Text provided:
----

Despite Warming, Landsat Reveals Decadal Slowdowns on Greenland Ice Sheet

Despite Warming, Landsat Reveals Decadal Slowdowns on Greenland Ice Sheet

Meet the Authors

Andrew Tedstone
In the field: lead author Andrew Tedstone (University of Edinburgh) on his way to make measurements of the flow of the Greenland Ice Sheet. Photo Credit: Jon Hawkings (University of Bristol)
Peter Nienow
In the field: co-author Peter Nienow (University of Edinburgh) on the Greenland Ice Sheet at ~1950m on the EGIG line (l’Expedition Glaciologique Internationale au Groenland at 69 51N, 47 15W) during the Cal/Val program for the European Space Agency’s CryoSat mission, April 2006. Photo credit: Doug Mair
Noel Gourmelen
In the field: co-author Noel Gourmelen (University of Edinburgh) on the Larsen-C Ice Shelf, Antarctic Peninsula, setting up a wintering GPS station for measuring ice flow and tidal motion. Photo credit: Adam Clark
Amaury Dehecq
In the field: co-author Amaury Dehecq (Université Savoie Mont-Blanc / University of Edinburgh) on Mera glacier, Nepal, doing GPS measurements. Photo credit: Amaury Dehecq
Daniel Goldberg
In the field: co-author Daniel Goldberg (University of Edinburgh) in the Weddell Sea making sea ice measurements. Photo credit: Daniel Goldberg
Edward Hanna
In the field: co-author Edward Hanna (University of Sheffield) at the edge of Mittivakkat Gletscher, Greenland Ice Sheet Photo credit: Edward Hanna

Ice sheets are in perpetual motion, making their way downslope like a river. If the amount of snow that an ice sheet accumulates does not keep pace with its loss to the sea, sea level will rise. As temperatures have climbed, positive feedback loops have led to an accelerated loss of ice sheet sections that touch the sea, but in an unexpected twist to the global warming saga, scientists have just discovered a negative feedback loop that is slowing down the Greenland Ice Sheet sections that end on land—a sliver of good news for sea-level rise.
This discovery will be published in Nature on Oct. 29, 2015. “Our latest results show that a large sector of the Greenland Ice Sheet which terminates on land has slowed down during the last decade—during a period of sustained warming. This suggests that further increases in melting will not cause these land-terminating margins of the ice sheet to speed up,” explained lead author Andrew Tedstone, a glaciologist at the University of Edinburgh.

----

Dataset excerpt:
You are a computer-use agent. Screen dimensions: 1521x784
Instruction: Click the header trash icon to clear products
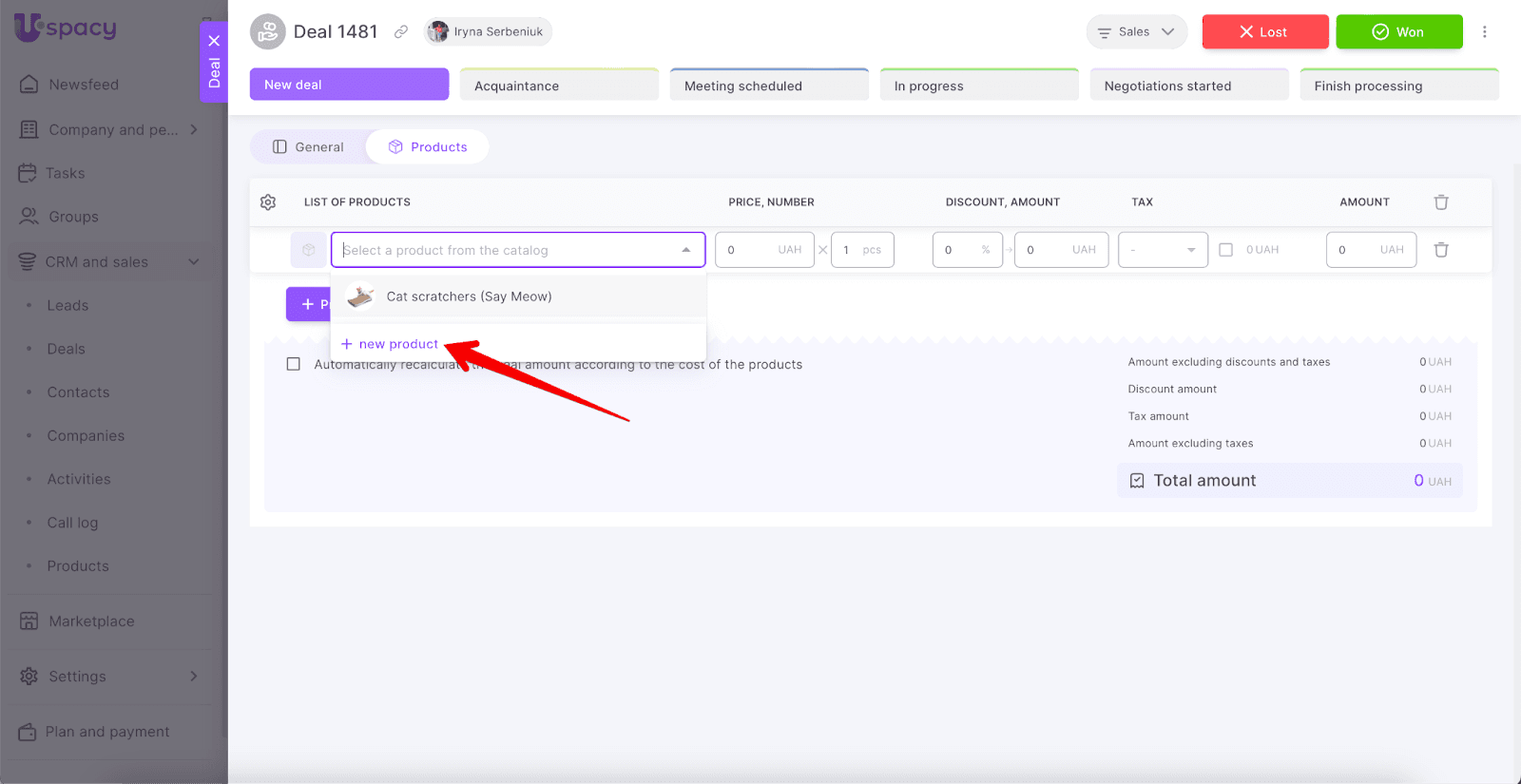tap(1441, 202)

----

To be done:
• a. Reproduce verbatim the passage of the Greenland ice sheet article starting with "Ice sheets are" and going on through "for sea-level rise.".
• b. Extend the Greenland ice sheet article beyond its final sentence.

Results for each task:
• a.
Ice sheets are in perpetual motion, making their way downslope like a river. If the amount of snow that an ice sheet accumulates does not keep pace with its loss to the sea, sea level will rise. As temperatures have climbed, positive feedback loops have led to an accelerated loss of ice sheet sections that touch the sea, but in an unexpected twist to the global warming saga, scientists have just discovered a negative feedback loop that is slowing down the Greenland Ice Sheet sections that end on land—a sliver of good news for sea-level rise.

• b.
Let’s step back and meet the Greenland Ice Sheet, an Alaska-sized block of ice that could raise sea levels by 23 feet (7 m) if it melted. Measuring the melt and motion of the ice sheet helps scientists understand how and when it will affect sea-level rise.
The overall mass of the Greenland Ice Sheet has been diminishing in recent decades as global temperatures rise, and 60 percent of this loss is due to surface melting. The amount of meltwater draining from the ice sheet in four out of the five years between 2007 and 2012 has been more substantial than anything in the last half-century. This meltwater makes it way to where the ice sheet meets the bedrock and there it may “grease the track” for the ice sheet to move faster seaward under its own weight.
This process has widely been thought to serve as a positive feedback between higher meltwater amount and faster ice sheet motion, but more recently a seasonality to this motion has been found. The larger meltwater volume of summertime leads to greater lubrication of the ice sheet base, speeding up its flow as expected. But by the time summer comes to a close, all that meltwater has established efficient drainage systems that lessen the water under the ice sheet (the “grease on the tracks”), slowing it down.
Until now, the long-term impact of this two-tempo ice sheet dance was unclear. Was there an overall speedup, slowdown, or just status quo?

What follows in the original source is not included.